Sunday , 25 February 2018

Twitter Gives Publishers A New Way To Make Money From Their Videos

Twitter has announced a new way for creators of video content to earn money from pre-roll ads that appear in their video content. 

As of Wednesday, Twitter is extending its current revenue-sharing program, allowing more creators “of all sizes” to use it. Any video creator approved by the Amplify Publisher Program can run pre-roll ads and get some of the revenue associated with them. According to Kurt Wagner from Re/code, creators will be getting a pretty good share – 70% – versus 55% on YouTube.
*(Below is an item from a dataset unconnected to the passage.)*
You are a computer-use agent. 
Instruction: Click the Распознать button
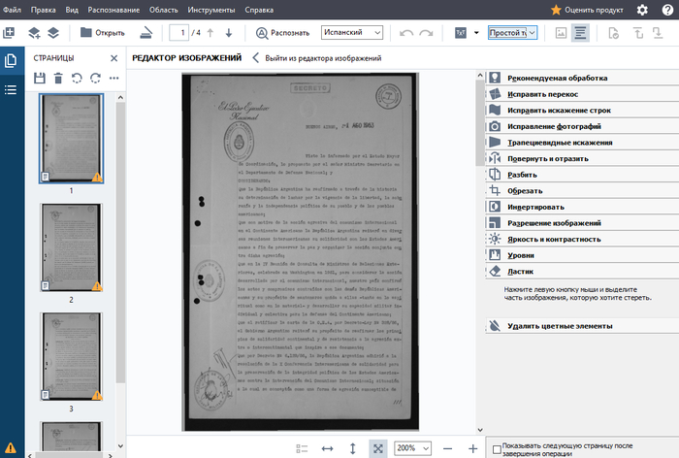click(282, 33)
In a blog post announcing the change, Guy Snir, Product manager at Twitter explained that,

The Amplify Publisher Program provides approved creators in the US with the ability to monetize their videos, which is as simple as “checking a box” prior to Tweeting. Pre-roll ads will then run against the content and a portion of the ad revenue is then shared back with creator.
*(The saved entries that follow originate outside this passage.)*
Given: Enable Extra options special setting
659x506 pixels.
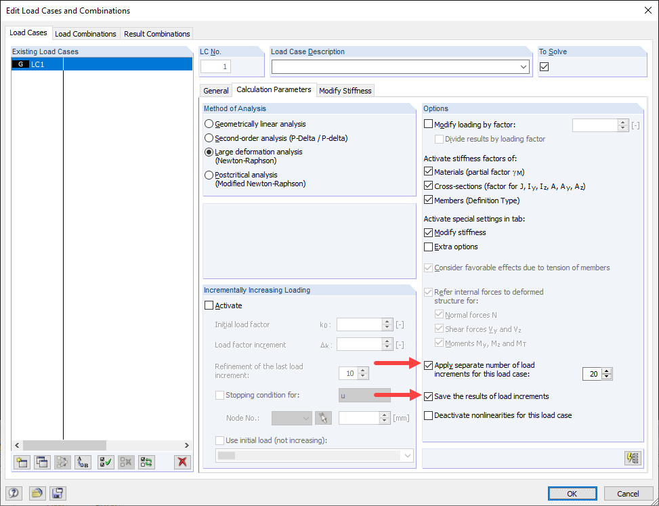Looking at the screenshot, I should (x=429, y=247).
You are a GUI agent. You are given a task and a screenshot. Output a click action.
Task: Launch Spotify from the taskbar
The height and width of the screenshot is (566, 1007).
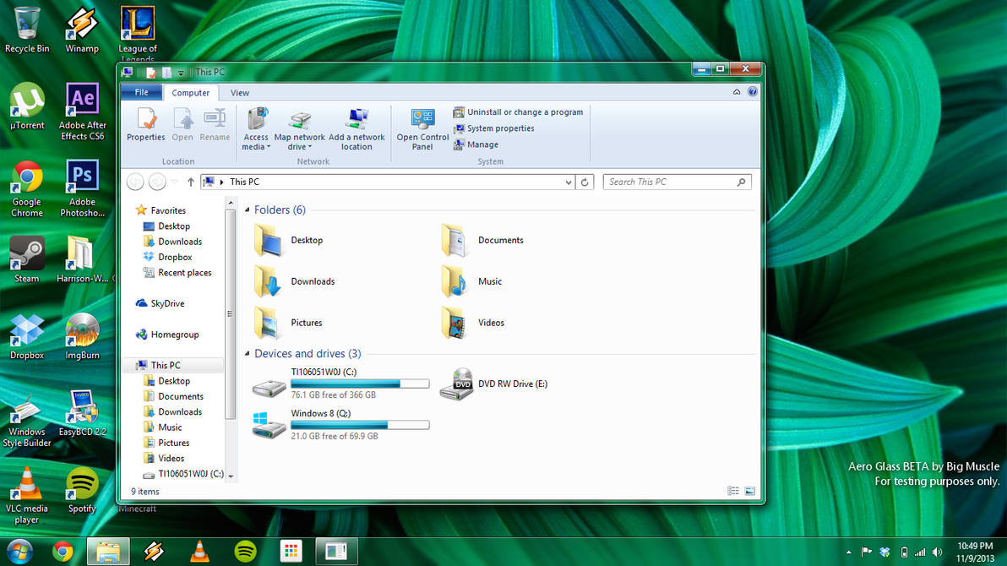[245, 550]
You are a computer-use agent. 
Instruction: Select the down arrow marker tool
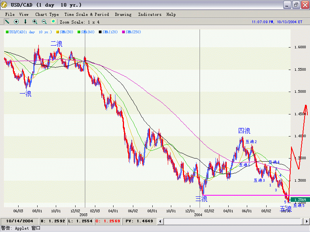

Benefits from the new program will include:

– Industry leading revenue share model
– Complete opt-in control / flexibility. Program participants can either elect to opt-in videos Tweet-by-Tweet, or pre-set monetization for all of their videos
– Content can be opted-in for monetization 100% non-exclusively, meaning creators can elect to monetize it on Twitter as well as other platforms

There are also some upgrades to that help users take part in the new program. For example, content creators get access to Media Studio (replacing as a “comprehensive desktop destination where you can access all […] publishing tools and resources.”

Also, on desktop, creators use Media Studio, whereas on mobile they use the Twitter Engage app. Twitter launched Engage recently and it has some upgrades:

– A new unified media library (videos, GIFs, and images).
– New tweet scheduling/planning capabilities.
– Team management and multi-account support.
– Improvements in stability and upload performance.